The move marks a shift for OVHcloud, Europe's largest cloud provider, ‌as governments and companies seek alternatives to U.S. and Chinese AI systems - a search made more ‌pressing by the recent abrupt switch-off of Anthropic's top-tier models. "It became quite clear to us that if we don't master this technology, we can't guarantee our future," OVHcloud CEO Octave Klaba told Reuters at the VivaTech conference.

Klaba said the economics of developing ⁠such cutting-edge models ​have shifted, citing advances ⁠in chips, training techniques and synthetic data. A project that might once have cost about 1 billion euros ($1.2 billion) could now ⁠be attempted for 150 million to 200 million euros, he said. He described the industry as entering a "second wave," with new ​entrants building on groundwork laid by firms such as OpenAI, Anthropic, and Mistral. He added OVHcloud ⁠would not use client data to train its models.

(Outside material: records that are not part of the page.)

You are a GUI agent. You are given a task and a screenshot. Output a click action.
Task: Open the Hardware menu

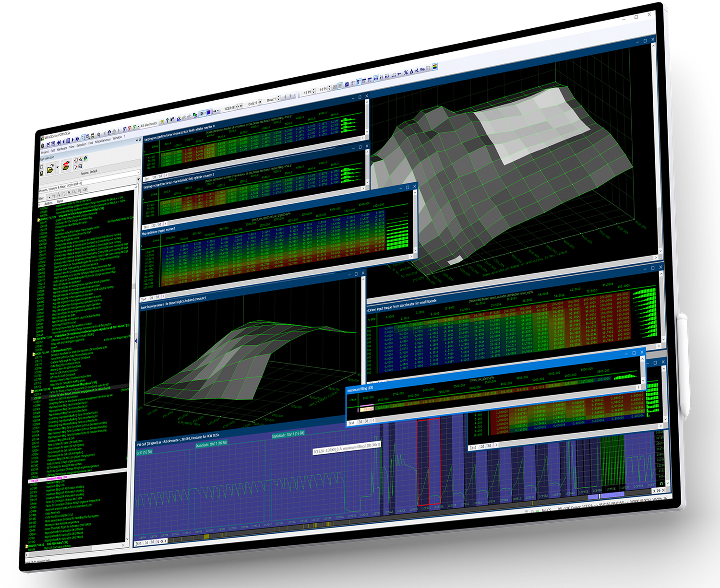pyautogui.click(x=62, y=149)
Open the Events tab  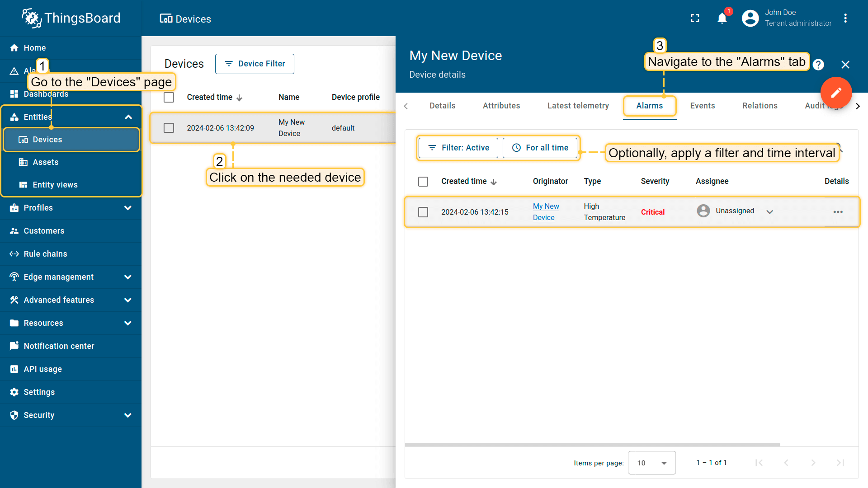[702, 106]
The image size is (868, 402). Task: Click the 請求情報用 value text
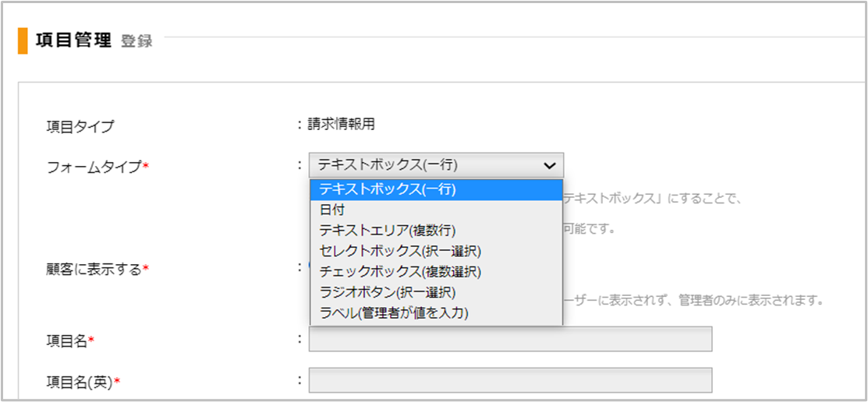(341, 123)
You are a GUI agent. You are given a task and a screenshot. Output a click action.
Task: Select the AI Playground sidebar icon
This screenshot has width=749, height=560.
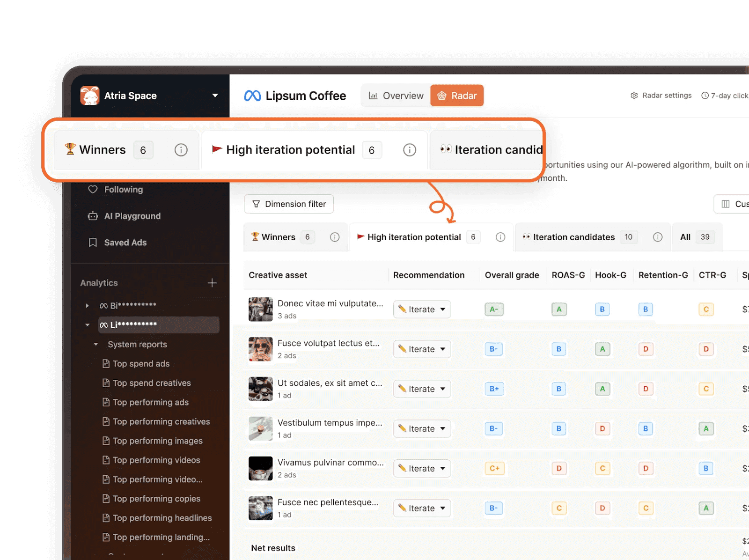pos(93,216)
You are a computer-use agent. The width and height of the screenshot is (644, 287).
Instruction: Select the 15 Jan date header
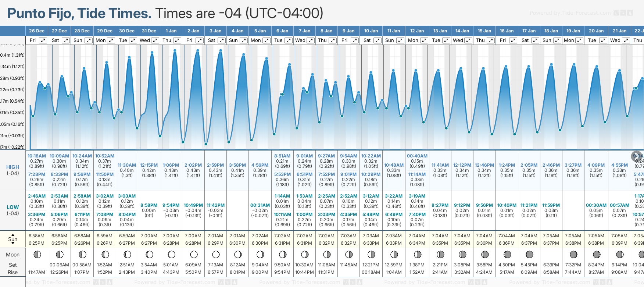click(x=484, y=31)
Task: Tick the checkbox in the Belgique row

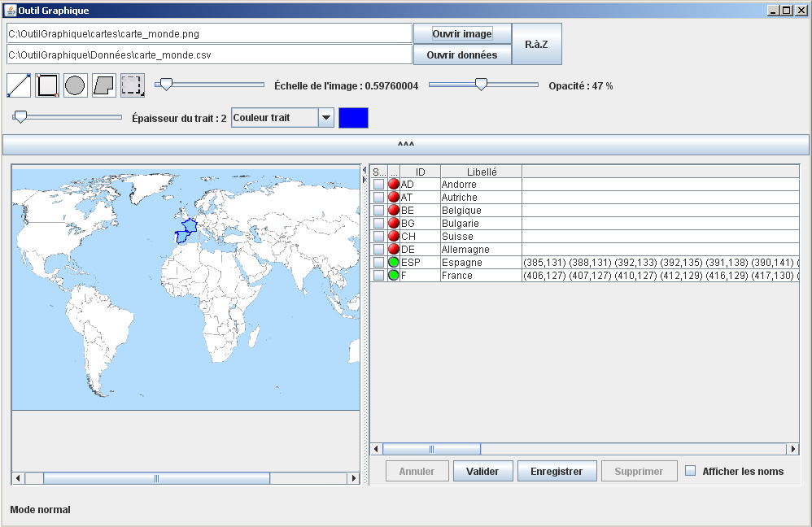Action: 379,211
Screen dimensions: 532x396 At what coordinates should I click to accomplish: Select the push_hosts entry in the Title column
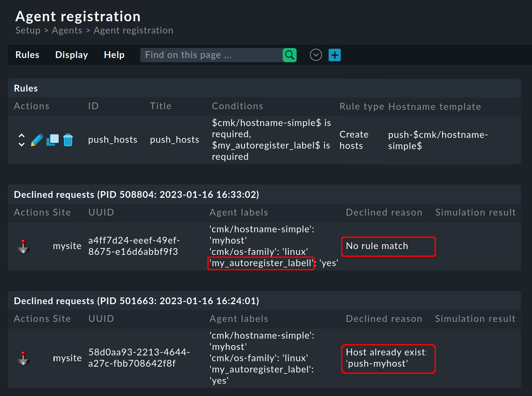[174, 140]
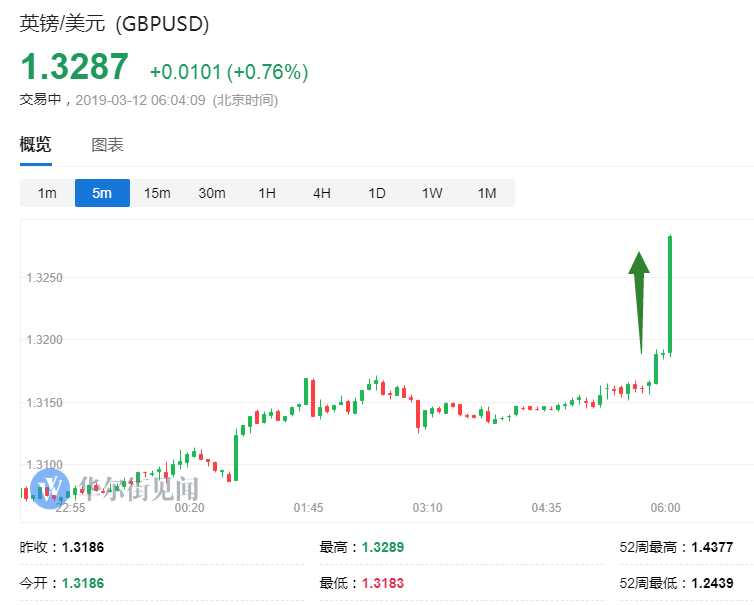Viewport: 754px width, 605px height.
Task: Switch chart to 1H interval
Action: tap(267, 193)
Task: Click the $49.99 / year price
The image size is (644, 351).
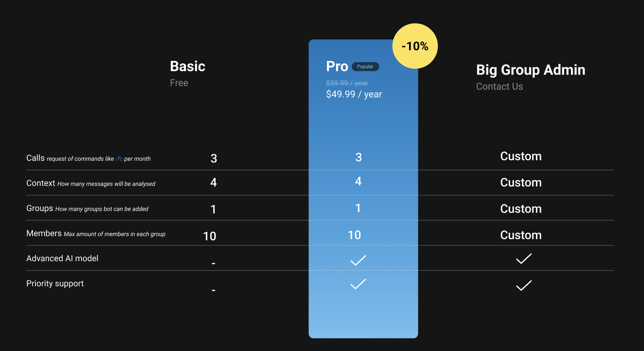Action: [x=354, y=94]
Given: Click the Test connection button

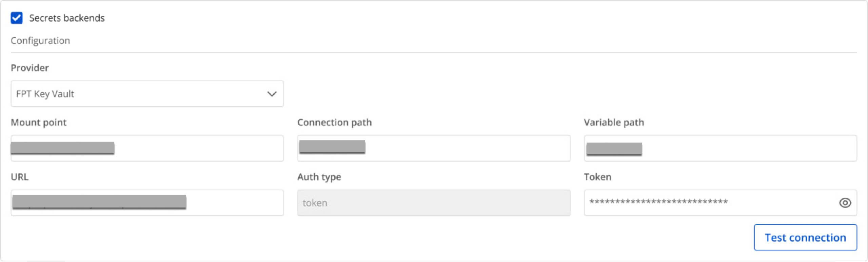Looking at the screenshot, I should pos(805,237).
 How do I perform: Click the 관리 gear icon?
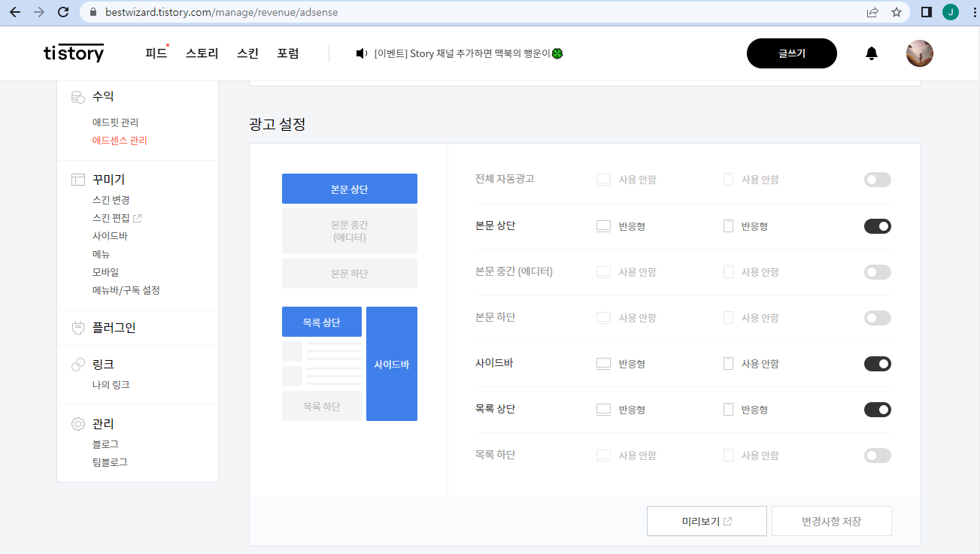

The company plans to launch a family of models rather than a single system. "We ⁠can ​clearly see that the major players release multiple models, because each model is built for something specific," Klaba said. "There's no one model that does all the magic alone." He pointed to DragonLLM, a recently acquired ⁠startup, adding that pre-training has been completed on a model using Jupiter, Europe's fastest supercomputer, but cautioned that ⁠OVHcloud was not yet ready ⁠to make detailed performance claims.

OVHcloud intends to open-source its models once they reach sufficient performance. "We'll see when we're good enough to open source them, but that ‌is indeed the ‌goal," he said. ($1 = 0.8627 euros)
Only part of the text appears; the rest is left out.